Marketing productivity has been proposed as one of the most important foci
of the marketing discipline (Rust, Ambler, Carpenter, Kumar, & Srivastava,
2004; Sheth & Sisodia, 2002). It refers to links between marketing and
organisational performance or value. Models such as the ‘service profit chain’
(Heskett, Sasser & Schlesinger, 1997) identify the antecedents of marketing
productivity to be internal organisation characteristics such as staff
satisfaction or loyalty. This thesis seeks to expand such models in the context
of a system of EFs. Advanced decision theoretic utility theories of EF (e.g.
Boudreau & Berger, 1985) allow for the complete, integrated value of
employee movements over time to be modelled. Such a model is constructed
and links to marketing metrics, notably service perceptions, investigated.
Organisational value arising via the outcomes for customers are further
investigated. Thus increased value of employee movements is proposed to
generate organisational value, mediated by improved customer equity (e.g.
Gelade & Young, 2005).
An empirical, survey-based study was conducted to assess the model. EF was
assessed in business-to-business relationships from the perspective of the
customer using conceptions of decision theoretic utility analysis, and both
intermediate and outcome-based customer perceptions of service quality used
as dependent variables. Moderation effects from frequency of interaction and
integration of the customer into the supply chain were also tested, as well as
controls for characteristics of the transaction, organisation and industry.
Results suggest that EF does significantly affect various stages of service
quality provision, notably ‘potential quality’, which it appears mediates links
to other aspects of service provision, especially final service outcomes. In
addition, EF was also found to affect outcomes through the intermediate
relational element of 'soft process quality', possibly highlighting the
importance of relationship management and soft skills in B2B relationships.
Employee outflows in particular showed evidence of relatively strong effects,
possibly highlighting the ongoing salience of turnover, in particular effective
identification and management of functional versus dysfunctional turnover
instead of a sole focus on retention.
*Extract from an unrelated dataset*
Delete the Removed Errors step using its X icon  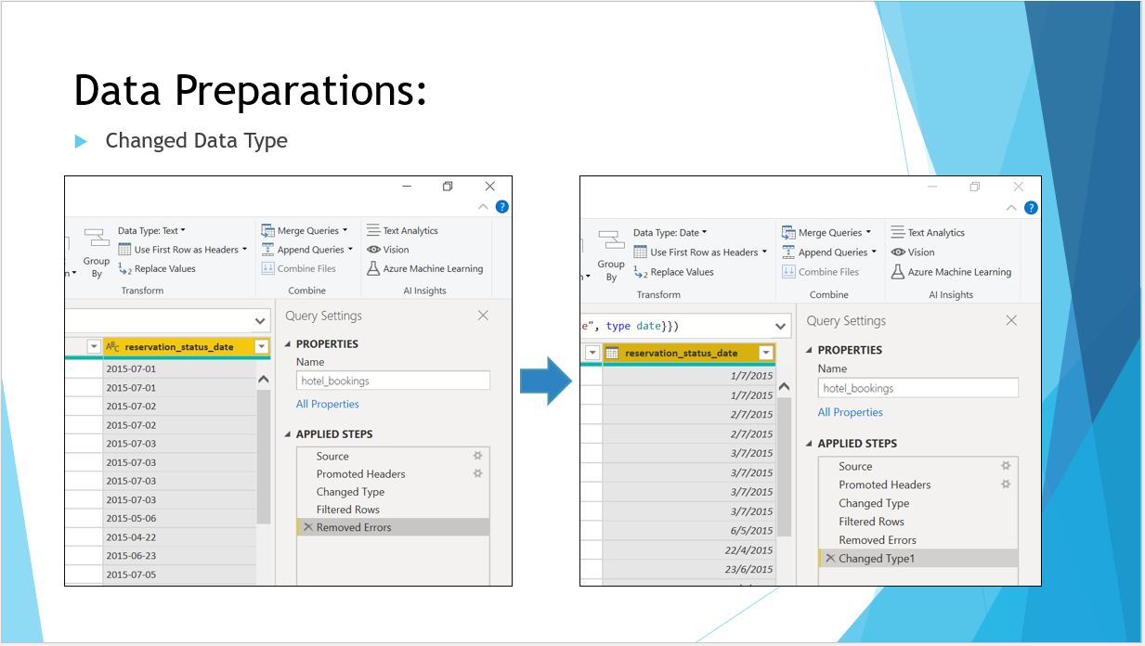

Results were significantly stronger for
service industries than others (presumably as service is the outcome), and
when there were relatively few supplier contact staff (perhaps due to social
networking, bonding, exchange or emotional contagion).
This thesis adds substantially to the methodologies underlying service profit
chain models. It explicitly included new constructs (EF utility). Contextually,
it was the first proper test of this model in South Africa. Theoretical
contributions arose from new inter-disciplinary syntheses of utility models,
finally linking employee and customer utilities to the organisation.
Ultimately, practical significance may arise for managerial models, estimating
and justifying human resource interventions.